February 9, 2023
Ithaca, NY | 32°F

News

Cost of attendance increases for 2023–24 academic year

The Ithaca College Board of Trustees announced that it has approved changes to the cost of attendance for the 2023–24 academic year, including an increase to the cost of tuition and housing. 

In a Nov. 21 Intercom post, David Lissy ’87, chair of the board of trustees, and James Nolan ’77, vice chair of the board of trustees, said that for full-time undergraduate students who live on campus, the cost of attendance will be increasing by 2.89%, for a total cost of of $65,910. For the 2022–23 academic year, the cost of attendance was $64,060, which was a 2.68% increase from $62,457 in 2021–22. In 2020–21, the cost of attendance was $62,457 and in 2019–20, the cost was $60,845. 

Included in the increase is a 3.65% increase in tuition, which is rising to $49,880 from $48,126 for the 2022–23 academic year. Tuition for most graduate programs will also increase by 3.65%. From 2019 through 2021, the cost of tuition increased by 2.95% each academic year.

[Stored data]

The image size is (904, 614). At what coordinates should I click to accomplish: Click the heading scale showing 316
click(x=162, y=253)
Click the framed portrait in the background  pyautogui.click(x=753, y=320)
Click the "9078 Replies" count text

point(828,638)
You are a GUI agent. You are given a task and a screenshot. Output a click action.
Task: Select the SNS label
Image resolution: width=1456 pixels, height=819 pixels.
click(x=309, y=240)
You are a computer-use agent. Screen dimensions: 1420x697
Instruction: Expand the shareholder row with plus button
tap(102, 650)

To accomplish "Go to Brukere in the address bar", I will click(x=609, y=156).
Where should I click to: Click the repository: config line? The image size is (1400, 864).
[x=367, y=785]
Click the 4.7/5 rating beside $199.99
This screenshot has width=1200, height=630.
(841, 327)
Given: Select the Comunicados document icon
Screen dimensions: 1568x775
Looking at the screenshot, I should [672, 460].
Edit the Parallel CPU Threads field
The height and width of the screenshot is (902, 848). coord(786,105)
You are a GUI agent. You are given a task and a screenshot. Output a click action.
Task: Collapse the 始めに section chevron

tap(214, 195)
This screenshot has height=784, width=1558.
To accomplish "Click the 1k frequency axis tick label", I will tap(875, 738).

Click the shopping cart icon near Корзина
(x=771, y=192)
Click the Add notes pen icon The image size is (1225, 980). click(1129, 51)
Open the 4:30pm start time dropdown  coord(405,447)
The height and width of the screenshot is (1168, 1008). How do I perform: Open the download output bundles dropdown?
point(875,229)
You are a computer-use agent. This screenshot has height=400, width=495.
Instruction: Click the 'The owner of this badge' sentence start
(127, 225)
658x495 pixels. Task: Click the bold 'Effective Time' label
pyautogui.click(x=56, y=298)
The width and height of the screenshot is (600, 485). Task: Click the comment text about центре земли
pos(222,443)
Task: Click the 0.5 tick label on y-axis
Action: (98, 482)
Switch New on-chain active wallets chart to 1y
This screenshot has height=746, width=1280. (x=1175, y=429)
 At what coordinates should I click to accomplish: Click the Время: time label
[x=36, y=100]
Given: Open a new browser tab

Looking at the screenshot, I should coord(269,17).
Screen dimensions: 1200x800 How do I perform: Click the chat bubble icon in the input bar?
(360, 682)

* Required action 1 *
Translate this sentence from the cost-of-attendance article into Spanish: "Tuition for most graduate programs will also increase by 3.65%."
* Required action 2 *
According to the cost-of-attendance article, who is the chair of the board of trustees?
* Required action 3 *
Rewrite a passage of the cost-of-attendance article that begins at the words "February 9, 2023" and stops after "tuition and housing.", replacing "housing" with "room and board".

* Expected answer 1 *
La matrícula de la mayoría de los programas de posgrado también aumentará un 3,65 %.

* Expected answer 2 *
David Lissy ’87

* Expected answer 3 *
February 9, 2023
Ithaca, NY | 32°F

News

Cost of attendance increases for 2023–24 academic year

The Ithaca College Board of Trustees announced that it has approved changes to the cost of attendance for the 2023–24 academic year, including an increase to the cost of tuition and room and board.